What Papadopoulos and the Greek defense minister discussed during their meetings is unknown.
(...)
Papadopoulos also was not the only Trump-connected figure who met Kammenos. Over the weekend of Trump’s inauguration, Kammenos was photographed at social events talking with incoming chief of staff Reince Priebus and Trump political adviser Steve Bannon. That was in contrast to Kammenos’s visit to Washington in 2015, when President Barack Obama’s secretary of defense, Ash Carter, canceled an already scheduled meeting with him. Photographs showing Priebus and Bannon with Kammenos were distributed by the Greek Defense Ministry.
(...)
Bannon possibly knew who Kammenos was when he encountered him on Jan. 21. A month earlier, Papadopoulos had sent emails to Bannon and Michael Flynn, Trump’s designated national security adviser, describing his contacts with Kammenos, according to a report in the Washington Post. Those emails were sent in the same month Kammenos and Papadopoulos dined together at a restaurant in Piraeus, a port city outside Athens.
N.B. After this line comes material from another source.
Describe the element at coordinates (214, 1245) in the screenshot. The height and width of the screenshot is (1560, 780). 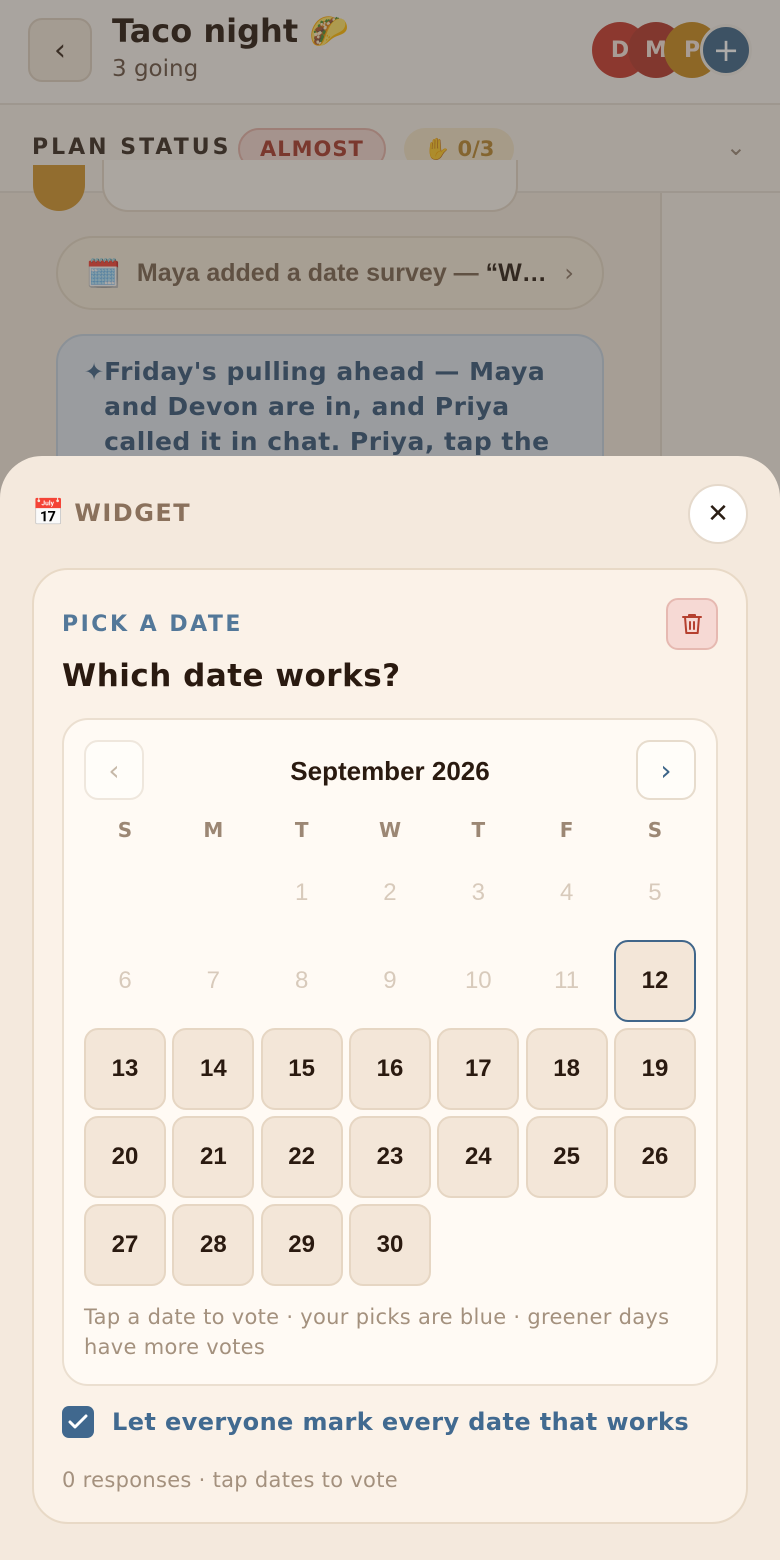
I see `calendar-day-button: 28` at that location.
According to the Post, Papadopoulos’s email said Greece wanted “to sign a government-to-government agreement with the USA for all rights to all energy fields offshore, strategic foothold in the Mediterranean and Balkans.” Bannon forwarded the email to Flynn and Flynn’s deputy, K.T. McFarland. Later that month, the Post reported, Flynn emailed Papadopoulos, urging him to “stay in touch, and, at some point, we should get together.”
While the Trump campaign repeatedly has tried to downplay Papadopoulos' role, evidence continues to emerge indicating the foreign policy advisor communicated freely with top officials. But even if he were a low level volunteer, his meetings with Kammenos would be problematic.
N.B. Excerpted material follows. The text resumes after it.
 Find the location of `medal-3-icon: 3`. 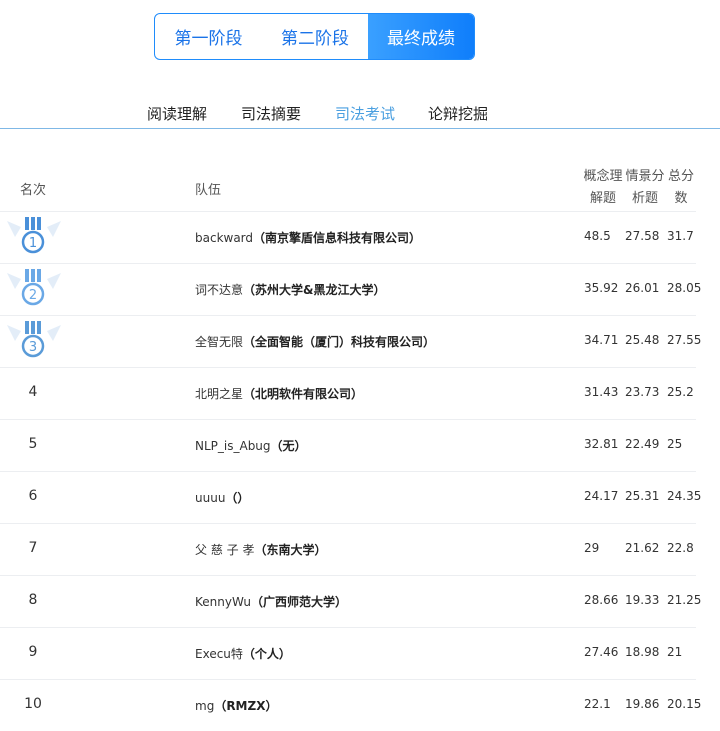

“Trump has called him a ‘coffee boy’ or something like it but that doesn’t matter,” said a Central European counterintelligence official, speaking of Papadopoulos.
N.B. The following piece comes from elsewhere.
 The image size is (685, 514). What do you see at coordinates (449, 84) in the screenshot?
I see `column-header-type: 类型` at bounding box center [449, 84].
Then he explained why: “Either they knew officials were meeting with a [Ministry of Defense] in Athens that has a big black mark next to it due to Russian infiltration, or they didn’t know what meetings were being taken.”
(...)
Since he became defense minister in 2015, Kammenos has promoted closer military ties with Russia. He announced a program in June 2016 to begin production in Greece of Kalashnikov-style weapons under license from Russia. He has also repeatedly criticized European Union and US sanctions against Russia for its annexation of Crimea and intervention in Eastern Ukraine.
(...)
But what worries European counterintelligence officers more than Kammenos’s public positions are the close ties between Kammenos’s think tank, the Institute of Geopolitical Studies, and the Russian Institute for Strategic Studies, a Moscow think tank managed by Russia’s foreign intelligence services.
(...)
“It’s hard to find a straighter line between Kammenos and Russian intelligence than this arrangement,” said a NATO military intelligence official.